[OpenAFS] FS exited on signal 6
Jeffrey Hutzelman
jhutz@cmu.edu
Mon, 11 Oct 2004 10:42:55 -0400
On Sunday, October 10, 2004 23:11:51 -0400 Derrick J Brashear
<shadow@dementia.org> wrote:
> On Mon, 11 Oct 2004, Matthew Cocker wrote:
>> And why is a signal 6 entry in boslog followed by automatic salvage and
>> restart of the FS
Signal 6 is SIGABRT. A process that receives this signal dies, unless it
has made special provisions to do otherwise (which would be pointless in
this case, since the reason for the SIGABRT is that some internal
inconsistency was detected). Under normal circumstances, such a process
will also drop a core file; however, a resource limit may be in effect
which prevents that.
The automatic salvage happens because abnormal termination of the
fileserver always results in an automatic salvage. This is because after
an abnormal termination, things may be in an inconsistent state. It is
equivalent to automatically running fsck on a filesystem that was not
unmounted cleanly.
The automatic restart happens because that's what the bosserver is for.

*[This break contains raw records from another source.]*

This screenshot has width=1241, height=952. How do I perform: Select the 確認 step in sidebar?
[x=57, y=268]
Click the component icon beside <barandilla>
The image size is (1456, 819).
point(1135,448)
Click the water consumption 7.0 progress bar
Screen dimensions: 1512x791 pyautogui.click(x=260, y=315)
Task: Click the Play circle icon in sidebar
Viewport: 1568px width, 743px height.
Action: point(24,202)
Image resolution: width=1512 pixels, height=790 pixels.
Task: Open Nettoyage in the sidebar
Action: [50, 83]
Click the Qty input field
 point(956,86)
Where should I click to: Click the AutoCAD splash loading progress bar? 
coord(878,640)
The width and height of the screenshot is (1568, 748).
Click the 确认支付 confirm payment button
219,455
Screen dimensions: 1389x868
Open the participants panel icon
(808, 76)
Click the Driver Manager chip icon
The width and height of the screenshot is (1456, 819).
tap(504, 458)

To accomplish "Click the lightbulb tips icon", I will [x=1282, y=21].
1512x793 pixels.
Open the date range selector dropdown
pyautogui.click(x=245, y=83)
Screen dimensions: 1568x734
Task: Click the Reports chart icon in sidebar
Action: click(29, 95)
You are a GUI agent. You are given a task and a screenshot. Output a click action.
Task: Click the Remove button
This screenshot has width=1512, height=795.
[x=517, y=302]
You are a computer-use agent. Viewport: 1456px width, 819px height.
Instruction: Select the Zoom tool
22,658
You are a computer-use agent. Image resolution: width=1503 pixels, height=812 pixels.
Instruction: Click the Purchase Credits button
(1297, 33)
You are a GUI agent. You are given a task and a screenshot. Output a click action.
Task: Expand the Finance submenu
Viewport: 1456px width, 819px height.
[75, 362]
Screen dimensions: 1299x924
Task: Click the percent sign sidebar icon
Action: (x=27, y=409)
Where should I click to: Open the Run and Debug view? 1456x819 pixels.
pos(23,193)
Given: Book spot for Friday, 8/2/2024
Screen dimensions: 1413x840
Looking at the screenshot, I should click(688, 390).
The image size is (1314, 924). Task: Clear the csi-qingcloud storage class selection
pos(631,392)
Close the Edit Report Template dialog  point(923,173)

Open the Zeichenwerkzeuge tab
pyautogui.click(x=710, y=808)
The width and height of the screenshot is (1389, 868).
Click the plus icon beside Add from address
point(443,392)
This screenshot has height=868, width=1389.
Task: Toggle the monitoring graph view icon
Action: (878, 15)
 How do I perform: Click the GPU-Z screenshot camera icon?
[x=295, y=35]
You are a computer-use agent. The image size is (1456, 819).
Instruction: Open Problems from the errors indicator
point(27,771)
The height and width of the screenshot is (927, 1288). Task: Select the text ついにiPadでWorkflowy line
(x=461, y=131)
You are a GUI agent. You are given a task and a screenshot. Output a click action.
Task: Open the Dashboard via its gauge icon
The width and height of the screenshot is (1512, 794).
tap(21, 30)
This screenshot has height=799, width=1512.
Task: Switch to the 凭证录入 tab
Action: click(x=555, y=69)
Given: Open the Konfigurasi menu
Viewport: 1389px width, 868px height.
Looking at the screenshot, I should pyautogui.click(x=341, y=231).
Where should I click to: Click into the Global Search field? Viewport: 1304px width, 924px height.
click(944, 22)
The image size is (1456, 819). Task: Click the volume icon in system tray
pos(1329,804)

>> , nearly always followed within 24 hours with another
>> total lock up where as manually started salvages seem to keep things
>> happier for longer?
>
> luck?
Yes, this is likely entirely luck, or else the correlation is not a strong
as is suggested. It is pretty likely that running the salvager is not
relevant, and it's actually the fileserver restart that has an effect
(remember, a whole-partition or whole-server salvage requires shutting down
the fileserver for the duration).
-- Jeffrey T. Hutzelman (N3NHS) <jhutz+@cmu.edu>
Sr. Research Systems Programmer
School of Computer Science - Research Computing Facility
Carnegie Mellon University - Pittsburgh, PA